Prompt: The reply should consist of the full listing, repeated word for word.

Task input:

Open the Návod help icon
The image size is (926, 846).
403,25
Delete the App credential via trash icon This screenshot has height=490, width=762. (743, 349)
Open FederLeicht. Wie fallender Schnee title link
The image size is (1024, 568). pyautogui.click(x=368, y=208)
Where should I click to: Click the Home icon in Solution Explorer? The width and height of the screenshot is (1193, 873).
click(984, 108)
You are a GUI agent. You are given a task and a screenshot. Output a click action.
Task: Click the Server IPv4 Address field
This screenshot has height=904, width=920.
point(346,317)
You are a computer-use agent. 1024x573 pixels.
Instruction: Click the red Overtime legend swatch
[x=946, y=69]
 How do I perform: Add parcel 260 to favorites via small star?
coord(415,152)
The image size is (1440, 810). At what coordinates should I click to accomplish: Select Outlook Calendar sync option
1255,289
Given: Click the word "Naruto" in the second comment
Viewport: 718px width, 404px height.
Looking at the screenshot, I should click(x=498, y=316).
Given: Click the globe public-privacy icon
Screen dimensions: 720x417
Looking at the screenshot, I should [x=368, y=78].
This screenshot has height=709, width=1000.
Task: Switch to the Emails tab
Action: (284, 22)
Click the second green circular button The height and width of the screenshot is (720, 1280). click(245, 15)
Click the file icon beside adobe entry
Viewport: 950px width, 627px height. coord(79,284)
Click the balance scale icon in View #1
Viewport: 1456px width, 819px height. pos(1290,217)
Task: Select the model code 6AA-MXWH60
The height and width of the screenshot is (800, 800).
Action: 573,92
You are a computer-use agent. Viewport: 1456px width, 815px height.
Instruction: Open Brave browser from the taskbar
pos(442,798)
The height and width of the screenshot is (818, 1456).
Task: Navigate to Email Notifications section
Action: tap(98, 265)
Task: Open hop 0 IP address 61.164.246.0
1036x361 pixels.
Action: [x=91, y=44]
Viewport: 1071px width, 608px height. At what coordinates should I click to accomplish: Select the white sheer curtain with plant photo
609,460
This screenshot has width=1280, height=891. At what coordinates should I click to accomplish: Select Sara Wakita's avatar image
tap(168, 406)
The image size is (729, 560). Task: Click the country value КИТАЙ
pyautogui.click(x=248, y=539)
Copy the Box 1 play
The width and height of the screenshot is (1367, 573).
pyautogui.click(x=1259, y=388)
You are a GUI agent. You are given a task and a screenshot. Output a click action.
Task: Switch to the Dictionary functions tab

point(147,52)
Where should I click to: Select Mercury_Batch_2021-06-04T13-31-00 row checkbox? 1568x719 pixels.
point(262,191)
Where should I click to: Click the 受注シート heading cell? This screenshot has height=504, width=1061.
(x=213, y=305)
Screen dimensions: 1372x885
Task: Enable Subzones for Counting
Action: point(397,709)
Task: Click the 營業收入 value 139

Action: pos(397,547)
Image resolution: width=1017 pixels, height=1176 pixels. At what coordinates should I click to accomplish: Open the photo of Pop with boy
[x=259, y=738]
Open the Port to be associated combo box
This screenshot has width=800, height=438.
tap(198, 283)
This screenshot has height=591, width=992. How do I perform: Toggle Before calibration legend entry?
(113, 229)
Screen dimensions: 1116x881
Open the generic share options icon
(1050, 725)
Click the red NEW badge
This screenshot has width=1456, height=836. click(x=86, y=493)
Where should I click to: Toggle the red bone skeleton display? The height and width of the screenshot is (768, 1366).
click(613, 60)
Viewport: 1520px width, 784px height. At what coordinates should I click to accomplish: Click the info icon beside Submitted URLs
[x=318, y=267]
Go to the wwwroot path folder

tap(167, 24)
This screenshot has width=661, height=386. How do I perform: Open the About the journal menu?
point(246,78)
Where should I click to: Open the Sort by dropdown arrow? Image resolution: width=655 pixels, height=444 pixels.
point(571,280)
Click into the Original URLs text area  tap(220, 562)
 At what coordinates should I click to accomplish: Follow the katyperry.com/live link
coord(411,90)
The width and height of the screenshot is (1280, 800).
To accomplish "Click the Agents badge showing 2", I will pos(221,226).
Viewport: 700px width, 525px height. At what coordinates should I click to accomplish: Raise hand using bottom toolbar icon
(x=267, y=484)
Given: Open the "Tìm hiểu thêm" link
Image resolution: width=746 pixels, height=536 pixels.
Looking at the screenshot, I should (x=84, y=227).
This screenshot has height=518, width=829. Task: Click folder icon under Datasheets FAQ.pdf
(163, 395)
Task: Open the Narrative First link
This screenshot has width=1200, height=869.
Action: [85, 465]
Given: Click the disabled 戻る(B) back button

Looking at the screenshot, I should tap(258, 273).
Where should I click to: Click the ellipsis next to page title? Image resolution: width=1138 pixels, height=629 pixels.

Finished task:
Open the Návod help icon
The image size is (926, 846).
403,25
Delete the App credential via trash icon This screenshot has height=490, width=762. (743, 349)
Open FederLeicht. Wie fallender Schnee title link
The image size is (1024, 568). pyautogui.click(x=368, y=208)
Where should I click to: Click the Home icon in Solution Explorer? The width and height of the screenshot is (1193, 873).
click(984, 108)
You are a GUI agent. You are given a task and a screenshot. Output a click action.
Task: Click the Server IPv4 Address field
This screenshot has height=904, width=920.
point(346,317)
You are a computer-use agent. 1024x573 pixels.
Instruction: Click the red Overtime legend swatch
[x=946, y=69]
 How do I perform: Add parcel 260 to favorites via small star?
coord(415,152)
The image size is (1440, 810). At what coordinates should I click to accomplish: Select Outlook Calendar sync option
1255,289
Given: Click the word "Naruto" in the second comment
Viewport: 718px width, 404px height.
Looking at the screenshot, I should click(x=498, y=316).
Given: Click the globe public-privacy icon
Screen dimensions: 720x417
Looking at the screenshot, I should [x=368, y=78].
This screenshot has height=709, width=1000.
Task: Switch to the Emails tab
Action: (284, 22)
Click the second green circular button The height and width of the screenshot is (720, 1280). click(245, 15)
Click the file icon beside adobe entry
Viewport: 950px width, 627px height. coord(79,284)
Click the balance scale icon in View #1
Viewport: 1456px width, 819px height. pos(1290,217)
Task: Select the model code 6AA-MXWH60
The height and width of the screenshot is (800, 800).
Action: 573,92
You are a computer-use agent. Viewport: 1456px width, 815px height.
Instruction: Open Brave browser from the taskbar
pos(442,798)
The height and width of the screenshot is (818, 1456).
Task: Navigate to Email Notifications section
Action: tap(98, 265)
Task: Open hop 0 IP address 61.164.246.0
1036x361 pixels.
Action: [x=91, y=44]
Viewport: 1071px width, 608px height. At what coordinates should I click to accomplish: Select the white sheer curtain with plant photo
609,460
This screenshot has width=1280, height=891. At what coordinates should I click to accomplish: Select Sara Wakita's avatar image
tap(168, 406)
The image size is (729, 560). Task: Click the country value КИТАЙ
pyautogui.click(x=248, y=539)
Copy the Box 1 play
The width and height of the screenshot is (1367, 573).
pyautogui.click(x=1259, y=388)
You are a GUI agent. You are given a task and a screenshot. Output a click action.
Task: Switch to the Dictionary functions tab

point(147,52)
Where should I click to: Select Mercury_Batch_2021-06-04T13-31-00 row checkbox? 1568x719 pixels.
point(262,191)
Where should I click to: Click the 受注シート heading cell? This screenshot has height=504, width=1061.
(x=213, y=305)
Screen dimensions: 1372x885
Task: Enable Subzones for Counting
Action: point(397,709)
Task: Click the 營業收入 value 139

Action: pos(397,547)
Image resolution: width=1017 pixels, height=1176 pixels. At what coordinates should I click to accomplish: Open the photo of Pop with boy
[x=259, y=738]
Open the Port to be associated combo box
This screenshot has width=800, height=438.
tap(198, 283)
This screenshot has height=591, width=992. How do I perform: Toggle Before calibration legend entry?
(113, 229)
Screen dimensions: 1116x881
Open the generic share options icon
(1050, 725)
Click the red NEW badge
This screenshot has width=1456, height=836. click(x=86, y=493)
Where should I click to: Toggle the red bone skeleton display? The height and width of the screenshot is (768, 1366).
click(613, 60)
Viewport: 1520px width, 784px height. At what coordinates should I click to accomplish: Click the info icon beside Submitted URLs
[x=318, y=267]
Go to the wwwroot path folder

tap(167, 24)
This screenshot has width=661, height=386. How do I perform: Open the About the journal menu?
point(246,78)
Where should I click to: Open the Sort by dropdown arrow? Image resolution: width=655 pixels, height=444 pixels.
point(571,280)
Click into the Original URLs text area  tap(220, 562)
 At what coordinates should I click to accomplish: Follow the katyperry.com/live link
coord(411,90)
The width and height of the screenshot is (1280, 800).
To accomplish "Click the Agents badge showing 2", I will pos(221,226).
Viewport: 700px width, 525px height. At what coordinates should I click to accomplish: Raise hand using bottom toolbar icon
(x=267, y=484)
Given: Open the "Tìm hiểu thêm" link
Image resolution: width=746 pixels, height=536 pixels.
Looking at the screenshot, I should (x=84, y=227).
This screenshot has height=518, width=829. Task: Click folder icon under Datasheets FAQ.pdf
(163, 395)
Task: Open the Narrative First link
This screenshot has width=1200, height=869.
Action: [85, 465]
Given: Click the disabled 戻る(B) back button

Looking at the screenshot, I should tap(258, 273).
Where should I click to: Click the ellipsis next to page title? Image resolution: width=1138 pixels, height=629 pixels.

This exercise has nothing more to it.